Document options for no styling data and large documents

186 views
Skip to first unread message

Neil Hodgson

unread,
Jan 27, 2018, 2:24:06 AM1/27/18
to Scintilla mailing list
There have been requests for Scintilla to drop styling data and to hold documents larger than 2 GigaBytes. Other requests include UTF-16 encoding of document text or using a sparse data structure for styles to save memory.

Some code has been written before for these features where the options are decided at compile-time. This lacks flexibility as an application must choose up-front and can’t adapt to different files - maybe you turned off the styling buffer to fit large XML files but still want styling for the code that processes them.

Changing these options dynamically at any time or even automatically while retaining any derived data would be very flexible but would require some tedious coding and may require substantial temporary memory. Making these choices at document creation time seems a reasonable compromise.

*** SCI_CREATELOADER ***
implemented in 6433_docopt.patch

The SCI_CREATELOADER API can be augmented with a second argument "int documentOption” that specifies a set of bit flags turning on new optional behaviours. The initial implementation would accept SC_DOCUMENTOPTION_DEFAULT (0) and so be the same as existing calls. Downstream libraries and applications can adapt to this change before any options are implemented. If this change is a problem for some projects because they don’t like changing the signature of current APIs then a distinct SCI_CREATELOADERWITHOPTIONS API could be added.
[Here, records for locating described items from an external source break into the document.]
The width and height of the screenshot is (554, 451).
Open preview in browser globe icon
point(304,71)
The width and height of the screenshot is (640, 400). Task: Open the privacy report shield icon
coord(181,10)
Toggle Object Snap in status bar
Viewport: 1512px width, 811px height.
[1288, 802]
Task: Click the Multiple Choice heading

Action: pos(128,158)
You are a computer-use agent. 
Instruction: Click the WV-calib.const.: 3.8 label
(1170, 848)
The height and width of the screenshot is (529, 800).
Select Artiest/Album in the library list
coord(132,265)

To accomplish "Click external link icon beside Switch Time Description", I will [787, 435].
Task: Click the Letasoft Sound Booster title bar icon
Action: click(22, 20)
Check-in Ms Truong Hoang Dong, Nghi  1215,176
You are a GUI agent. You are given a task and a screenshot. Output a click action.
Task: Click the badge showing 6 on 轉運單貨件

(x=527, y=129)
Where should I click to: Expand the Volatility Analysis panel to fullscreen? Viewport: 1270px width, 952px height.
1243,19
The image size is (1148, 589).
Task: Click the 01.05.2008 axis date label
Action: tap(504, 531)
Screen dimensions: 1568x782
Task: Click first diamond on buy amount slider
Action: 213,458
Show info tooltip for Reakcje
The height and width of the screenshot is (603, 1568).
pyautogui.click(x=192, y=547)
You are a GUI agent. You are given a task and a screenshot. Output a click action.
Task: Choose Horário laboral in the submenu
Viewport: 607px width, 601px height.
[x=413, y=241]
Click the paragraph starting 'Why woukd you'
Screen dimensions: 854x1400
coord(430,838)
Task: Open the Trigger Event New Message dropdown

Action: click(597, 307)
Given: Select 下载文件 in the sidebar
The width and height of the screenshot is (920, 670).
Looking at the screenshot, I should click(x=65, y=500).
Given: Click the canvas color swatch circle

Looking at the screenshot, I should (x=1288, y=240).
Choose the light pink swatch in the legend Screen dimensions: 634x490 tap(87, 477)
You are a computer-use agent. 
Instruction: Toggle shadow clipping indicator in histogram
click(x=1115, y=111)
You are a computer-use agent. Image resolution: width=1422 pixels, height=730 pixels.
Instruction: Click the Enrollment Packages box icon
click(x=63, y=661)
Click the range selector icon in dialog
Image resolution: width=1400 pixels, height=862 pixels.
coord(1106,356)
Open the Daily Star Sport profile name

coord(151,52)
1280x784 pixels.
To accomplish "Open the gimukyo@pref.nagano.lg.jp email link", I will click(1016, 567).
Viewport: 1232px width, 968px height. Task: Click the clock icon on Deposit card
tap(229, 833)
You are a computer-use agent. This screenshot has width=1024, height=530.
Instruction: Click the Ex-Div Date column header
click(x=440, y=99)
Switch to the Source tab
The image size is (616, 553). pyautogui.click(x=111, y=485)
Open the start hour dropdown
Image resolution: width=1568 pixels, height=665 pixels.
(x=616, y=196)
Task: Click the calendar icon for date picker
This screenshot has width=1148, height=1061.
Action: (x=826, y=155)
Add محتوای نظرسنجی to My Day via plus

The documentOption argument as well as the bytes argument from SCI_CREATELOADER could also be added to the existing SCI_CREATEDOCUMENT API. Additional APIs such as a SCI_GETDOCUMENTOPTION could be added. If someone wants to do the work, a SCI_SETDOCUMENTOPTION could also be added although its a bit of a tax on adding further options if it is to preserve current data.

*** SC_DOCUMENTOPTION_NOSTYLES ***
implemented in 6434_nostyles.patch

This option stops allocating memory to store styling information and every byte in the document has style 0. This may reduce Scintilla’s memory consumption by as much as 40% depending on average line width and how much other features are used. This does not stop running lexers so it will often be coupled with setting the lexer to SCLEX_NULL. It is, however, possible for a lexer to produce visual effects using indicators instead of style bytes. Indicators use memory differently with a 32-bit or 64-bit index and a 32-bit value for each styling run which may be efficient when only parts of a document are intensively styled.

This patch appears fairly simple and safe but it does change behaviour.

Alternative approaches could try to optimize storage while producing the same behaviour as the current code and so allow current lexers to still work.

*** Preparation: changing some types, using interfaces, templatizing data structures ***
implemented in 6435_splitvec64.patch, 6436_ilinevector.patch, 6437_templatize.patch

The change to allow 64-bit indices is complex so several patches have been split off.

*** SC_DOCUMENTOPTION_LARGE ***
implemented in 6438_largedoc.patch

This change set implements SC_DOCUMENTOPTION_LARGE by choosing either 32-bit or 64-bit implementations of data structures.

It does not do this consistently - some elements are always 64-bit even when they should match other 32-bit elements. ContractionState is the most important example as it is attached to the view instead of the document. This is one area where there may be more work performed before the code is finished.

While I have played around with documents larger than 2GB and with SC_DOCUMENTOPTION_NOSTYLES on and off, this has only been on Windows and little testing has been performed.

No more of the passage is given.